UK Retail Sales Boost Sterling Exchange Rates

This morning we have seen UK retail sales come out much better than expected and as a result Sterling exchange rates have shot up well over the 1.20 level showing once again just how unpredictable the currency markets can be. The expectation was for retail sales to come in at 0.5% but actually showed a dramatic uplift to 1.7% which is very good news for British retailers and also for the UK economy. The UK high street had suffered of late due to the recent floods which had hampered many businesses and led to a reduction of people spending, which coupled with the annual recovery from the Christmas period led to a significant reduction in sales figures. So, today’s news is a real boost and comes just one day before the latest revision of Gross Domestic Product (GDP) figures which will give possibly the best overview of how the UK economy is performing.

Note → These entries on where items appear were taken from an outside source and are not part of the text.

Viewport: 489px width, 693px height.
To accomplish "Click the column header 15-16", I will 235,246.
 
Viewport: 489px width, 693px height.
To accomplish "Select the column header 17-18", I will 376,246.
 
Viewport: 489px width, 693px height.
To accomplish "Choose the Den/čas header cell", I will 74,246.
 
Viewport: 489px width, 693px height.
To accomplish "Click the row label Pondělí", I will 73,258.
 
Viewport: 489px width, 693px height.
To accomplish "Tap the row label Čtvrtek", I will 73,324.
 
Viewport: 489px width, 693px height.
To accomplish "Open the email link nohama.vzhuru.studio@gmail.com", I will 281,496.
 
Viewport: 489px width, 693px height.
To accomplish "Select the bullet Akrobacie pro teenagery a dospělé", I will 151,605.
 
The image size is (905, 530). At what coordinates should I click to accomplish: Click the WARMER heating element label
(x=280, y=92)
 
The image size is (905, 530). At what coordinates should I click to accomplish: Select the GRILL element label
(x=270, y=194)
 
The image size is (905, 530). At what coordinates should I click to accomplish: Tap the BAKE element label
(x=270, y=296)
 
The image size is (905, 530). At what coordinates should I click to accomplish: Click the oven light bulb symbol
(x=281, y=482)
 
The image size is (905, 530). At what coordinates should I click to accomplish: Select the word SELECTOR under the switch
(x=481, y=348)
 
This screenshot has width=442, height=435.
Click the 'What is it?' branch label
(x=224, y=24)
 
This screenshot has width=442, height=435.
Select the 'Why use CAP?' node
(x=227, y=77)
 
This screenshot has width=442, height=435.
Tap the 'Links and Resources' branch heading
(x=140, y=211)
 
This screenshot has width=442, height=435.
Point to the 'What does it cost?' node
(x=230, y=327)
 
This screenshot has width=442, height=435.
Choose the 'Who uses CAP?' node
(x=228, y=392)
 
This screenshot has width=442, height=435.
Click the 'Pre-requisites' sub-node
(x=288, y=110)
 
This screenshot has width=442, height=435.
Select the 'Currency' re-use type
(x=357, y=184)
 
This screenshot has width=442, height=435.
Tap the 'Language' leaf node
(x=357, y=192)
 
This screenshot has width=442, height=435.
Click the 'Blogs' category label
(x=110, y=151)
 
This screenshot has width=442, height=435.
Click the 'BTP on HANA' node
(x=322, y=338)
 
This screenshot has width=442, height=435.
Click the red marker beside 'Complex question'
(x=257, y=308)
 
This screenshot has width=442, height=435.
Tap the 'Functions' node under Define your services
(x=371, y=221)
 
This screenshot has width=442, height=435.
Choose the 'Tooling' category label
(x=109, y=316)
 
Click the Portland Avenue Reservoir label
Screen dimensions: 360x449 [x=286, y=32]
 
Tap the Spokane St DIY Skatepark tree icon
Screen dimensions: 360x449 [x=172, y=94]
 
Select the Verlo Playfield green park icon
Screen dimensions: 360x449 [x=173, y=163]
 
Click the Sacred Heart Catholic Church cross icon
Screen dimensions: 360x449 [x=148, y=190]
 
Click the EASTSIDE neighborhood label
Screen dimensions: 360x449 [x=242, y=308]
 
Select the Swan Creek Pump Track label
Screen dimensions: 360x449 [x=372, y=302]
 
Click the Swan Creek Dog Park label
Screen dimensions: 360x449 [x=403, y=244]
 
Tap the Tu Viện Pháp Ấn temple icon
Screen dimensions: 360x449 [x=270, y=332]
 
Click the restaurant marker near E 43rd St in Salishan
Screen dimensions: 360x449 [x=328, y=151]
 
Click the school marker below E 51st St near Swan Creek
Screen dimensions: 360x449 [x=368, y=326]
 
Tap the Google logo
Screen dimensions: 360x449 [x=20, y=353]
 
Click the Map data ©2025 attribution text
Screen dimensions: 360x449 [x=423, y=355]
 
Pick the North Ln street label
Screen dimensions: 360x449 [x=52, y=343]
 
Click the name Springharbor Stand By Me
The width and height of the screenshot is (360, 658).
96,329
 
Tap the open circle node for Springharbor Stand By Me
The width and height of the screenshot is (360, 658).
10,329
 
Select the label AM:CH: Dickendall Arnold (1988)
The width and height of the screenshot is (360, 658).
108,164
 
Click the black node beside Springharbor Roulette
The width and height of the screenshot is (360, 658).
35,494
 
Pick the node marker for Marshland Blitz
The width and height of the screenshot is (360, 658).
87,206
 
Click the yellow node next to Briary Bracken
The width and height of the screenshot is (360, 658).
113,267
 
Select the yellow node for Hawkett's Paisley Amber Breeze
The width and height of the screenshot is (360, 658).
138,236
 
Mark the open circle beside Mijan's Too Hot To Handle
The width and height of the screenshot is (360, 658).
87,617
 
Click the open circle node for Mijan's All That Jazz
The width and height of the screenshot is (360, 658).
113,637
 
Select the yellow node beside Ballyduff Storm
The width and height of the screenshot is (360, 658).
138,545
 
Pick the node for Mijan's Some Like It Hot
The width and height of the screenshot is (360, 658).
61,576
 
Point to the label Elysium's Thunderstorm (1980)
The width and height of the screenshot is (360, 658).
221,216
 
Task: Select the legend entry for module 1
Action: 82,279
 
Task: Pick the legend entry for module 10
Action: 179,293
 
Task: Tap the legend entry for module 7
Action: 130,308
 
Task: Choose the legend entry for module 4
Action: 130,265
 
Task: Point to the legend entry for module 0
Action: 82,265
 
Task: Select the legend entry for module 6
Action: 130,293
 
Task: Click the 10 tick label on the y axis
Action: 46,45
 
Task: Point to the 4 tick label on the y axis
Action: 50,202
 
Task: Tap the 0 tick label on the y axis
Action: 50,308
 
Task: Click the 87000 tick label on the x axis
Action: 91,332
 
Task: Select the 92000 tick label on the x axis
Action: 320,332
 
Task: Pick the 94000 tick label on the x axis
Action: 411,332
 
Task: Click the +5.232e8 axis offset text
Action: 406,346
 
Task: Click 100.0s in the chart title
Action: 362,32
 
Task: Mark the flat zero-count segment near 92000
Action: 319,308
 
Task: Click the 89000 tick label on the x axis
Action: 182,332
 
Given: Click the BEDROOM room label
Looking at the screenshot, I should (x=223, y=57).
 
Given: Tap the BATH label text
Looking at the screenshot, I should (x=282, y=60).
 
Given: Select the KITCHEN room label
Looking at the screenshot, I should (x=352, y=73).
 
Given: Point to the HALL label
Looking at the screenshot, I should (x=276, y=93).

Retail Sales are an important data release as it makes up such a large section of the economy and also provides an insight into how the British public perceive the economy to be performing and more importantly what sort of financial situation they are in. In other words the higher the retail sales figures are the more likely it is we can say that the British public have more desposible income which, when spent, means we see more money flowing through the economy which will only help to stimulate growth. From this mornings data release it could be argued that the economic impact on the floods which hit so much of the UK could be over but I think that we need to see at least one more month of strong retail sales figures to ensure that this month was not just a blip. However, if the impact of the floods is done then there may actually be a positive impact still to be had as the clean up operation and the millions of Pounds that will need to be spent on the effected areas could provide a boost for the construction industry and also the retail sector.

Meanwhile, across the Pond this afternoon there is a raft of economic data due for release with jobless claims, home sales figures and possibly most noteably GDP figures all of which have the propensity to move the USD. The GDP figures are expected to show a strong 2.7% amd any fluctuation from this figure could lead to a lot of volatility however, even if it hits this level it will be seen as very strong for the Dollar. The data is due for release this afternoon at 13:30 GMT.